EXCERPTED TEXT
::::::

Answer These Questions to See If You Are a Helicopter Parent
- I tend to worry a lot about my child - if he or she is safe, are they smart enough, and am I doing enough to make my child live to their potential. Y or N
- When my child has a school project due, I want them to get the best possible grade so I help or do part of the project that they are struggling with. Y or N
- I am constantly asking them to wash their hands, sanitize anything from school, and get anxiety when I hear there is an outbreak of the flu or lice at school. Y or N
- I reward my child on a regular basis for good behavior, good grades, or doing small tasks. Y or N
- When my child does sports or does potentially dangerous activities, I discourage them to do anything where they might get hurt. Y or N
- I tend to always defend my child and see that a problem is usually the result of a mistake made by another classmate or the teacher. Y or N
- I have given my child strong encouragement about which college they should attend. Y or N
- When preparing for an activity or trip, I tend to overpack so that we can be prepared for any situation we might encounter. Y or N
If you answered Yes to three or more of these questions, you could be a helicopter parent!
Characteristics of a Helicopter Parent
- Helicopter parents worry a lot. They are always doing everything for their child to make sure they don’t fail.
- Helicopter parents tend to be the homework helpers or doers. They will always make sure the child’s homework gets done, even if that means sending the child to bed and completing the project themselves.
- Helicopter parents tend to be germaphobes. There is the constant fear of their child getting sick because they don’t want their child to go through that pain or stress.
- Helicopter parents tend to be more permissive and tend to spoil their child because they never want to disappoint them.
- The helicopter parent is overprotective and restricts activities where the child might injure themselves. They don’t want them to experience pain or have long term complications in the future.

::::::

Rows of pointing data

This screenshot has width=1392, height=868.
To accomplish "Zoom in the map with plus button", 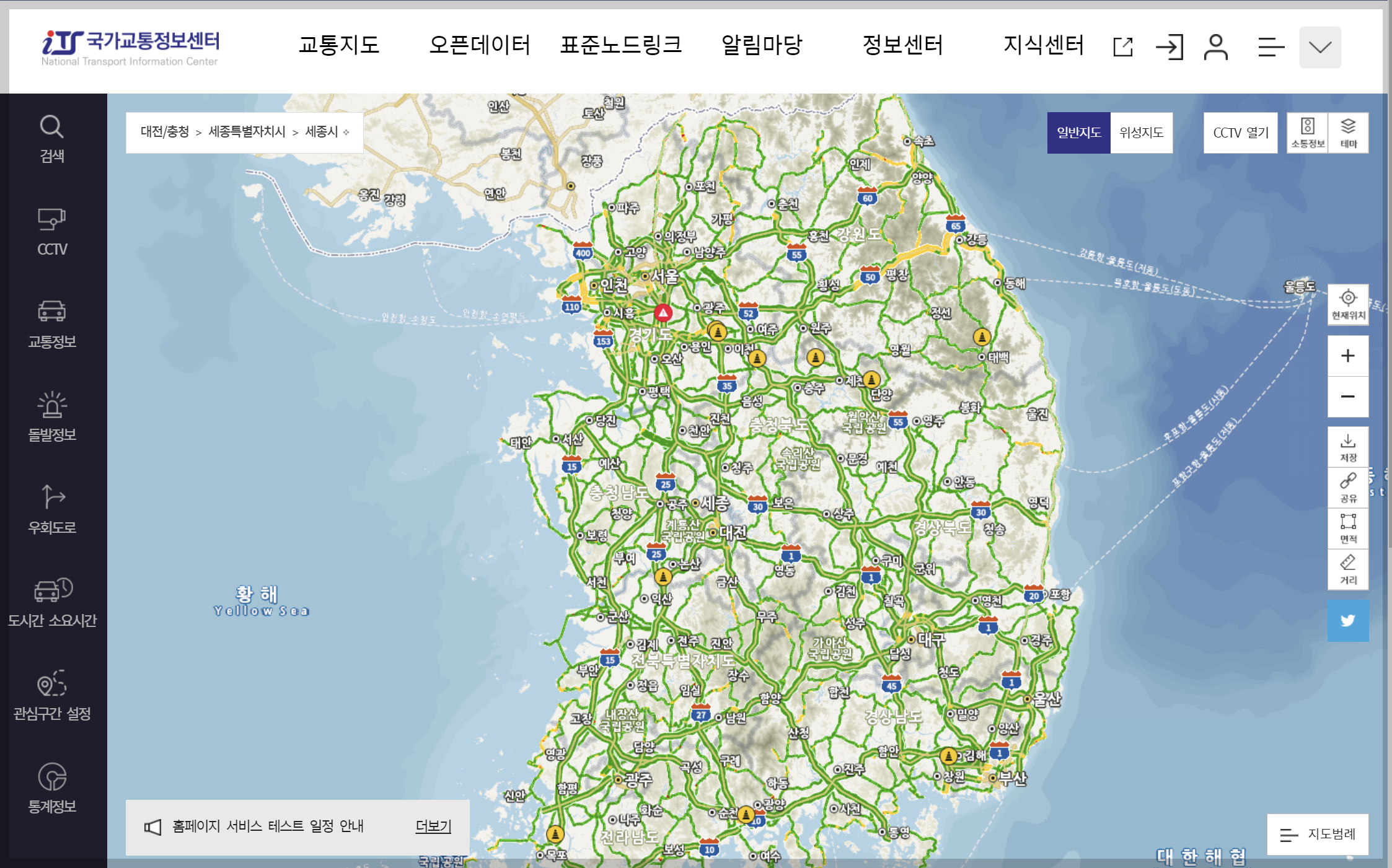I will click(1348, 356).
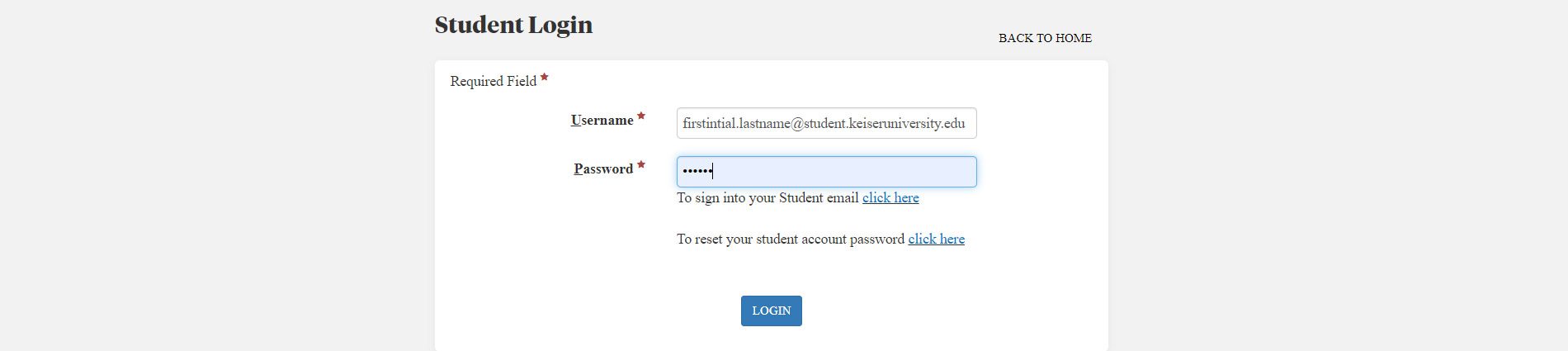Click the 'To reset your student account password' text
This screenshot has height=351, width=1568.
pyautogui.click(x=790, y=240)
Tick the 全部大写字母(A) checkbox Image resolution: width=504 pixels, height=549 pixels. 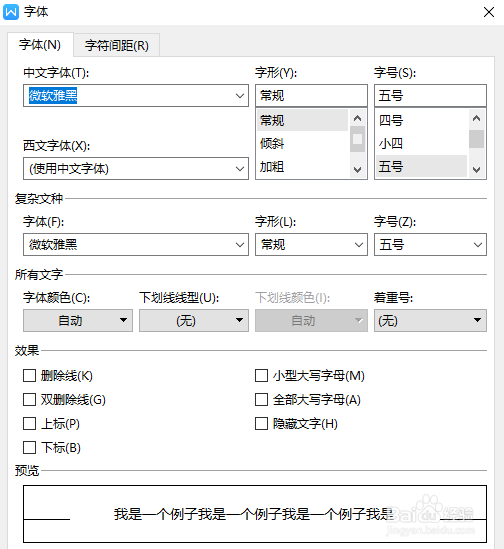click(261, 399)
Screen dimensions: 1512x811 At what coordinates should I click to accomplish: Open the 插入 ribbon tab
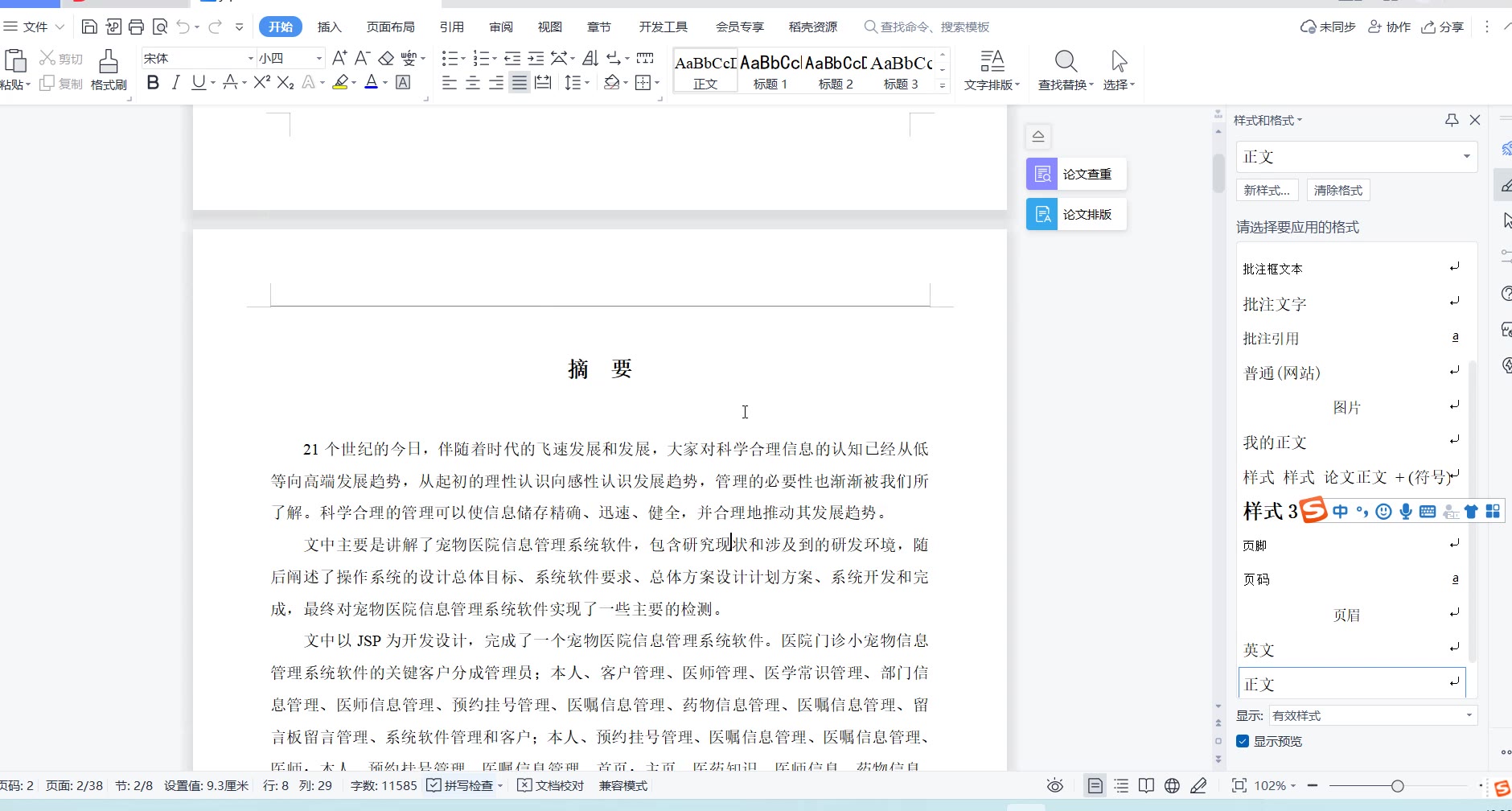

::::::

STATED EXERCISE
Can you carry the excerpt on helicopter parents further, starting right after its last sentence? These records were taken from a separate source.

WRITTEN ANSWER
- Helicopter parents are the constant lobbyist for their child. This can be in conflict issues, teacher issues, disciplinary issues or many other scenarios. Many times this turns into a blame game against other people (blaming teachers, other children, school officials, etc).
- Helicopter parents tend to want to control every aspect of the child’s life. This also includes any decisions the child wishes to make. They will not let the child make decisions or participate in activities where the child has a chance of failure.
- Helicopter parents tend to be chronically overprepared. These are the parents that in order to go to the park, they have the sunscreen, sunglasses, band aids, finger splints, knee pads, helmet, snacks and drinks for every child, and even a four course meal if necessary.
As a Christian parent, you could be a double whammy helicopter parent! In addition to all the normal worries of a parent, you also fear for your child’s spiritual well being making you a Christian helicopter parent. For example, many Christian helicopter parents live in fear that their child will be exposed to the secular world. As a result, they tend to shield them in a bubble and control everything about their lives. They are afraid of what their child will do if exposed to those Non-Christian ideas, principles or people. This can include not allowing the child to listen to any secular music, see any secular movies, not letting the child read any secular books and especially controlling which friends they spend time with.
If you are thinking right now, “Well, great, I am a helicopter parent, and now I am worrying about worrying too much!” Don’t fret. We all have our different struggles and being a parent is no easy task. It is hard to find a balance of guidance and nurture without being over protective. But we have a solution for this problem and it is found in God’s word. Look for next week’s article, “Be a Lighthouse Not a Helicopter” to see how the Bible addresses this.
Read about how teaching perserverance is important in our blog "It's OK to Let Your Child Struggle and Fail"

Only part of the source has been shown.